Euros say surveillance of terrorist financing illegal
The Belgian banking consortium Swift breached European privacy rules when it aided a United States antiterrorism program by providing confidential information about money transfers, Belgium’s privacy protection commission concluded Thursday.The Euros and the NY Times put terrorist rights ahead of US and European security in stopping the financing of terrorist operations. This is another to gift to the terrorist who want to chop off the heads of the journalist and the Eurocrats who are making it tougher for us to stop them. The disclosure of this program not only aids the terrorist, it makes it more difficult to get cooperation in fighting them. That seems to be of no consequence to the Times, but it should be to every American.
“It has to be seen as a gross miscalculation by Swift that it has, for years, secretly and systematically transferred massive amounts of personal data for surveillance without effective and clear legal basis and independent controls in line with Belgian and European law,” the report said.

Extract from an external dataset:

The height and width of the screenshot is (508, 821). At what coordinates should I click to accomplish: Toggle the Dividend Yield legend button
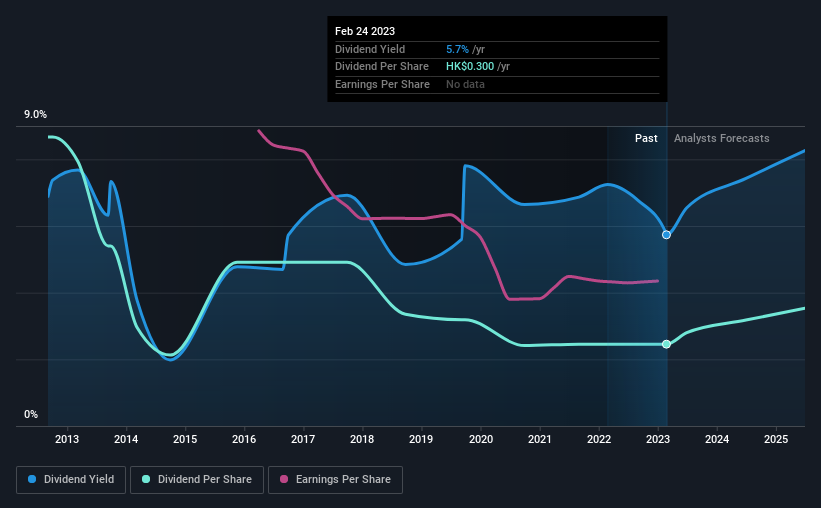[x=71, y=480]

Swift, or the Society for Worldwide Interbank Financial Telecommunications, has come under scrutiny for participating in a Bush administration program that allows analysts from the Central Intelligence Agency and officials from other United States agencies to search for possible terrorist financing activity among the millions of confidential financial transactions it oversees.
The Bush administration has defended the once-secret program, which began after the Sept. 11, 2001, attacks in the United States. But critics in Europe argue that it has placed American security interests ahead of European civil liberties.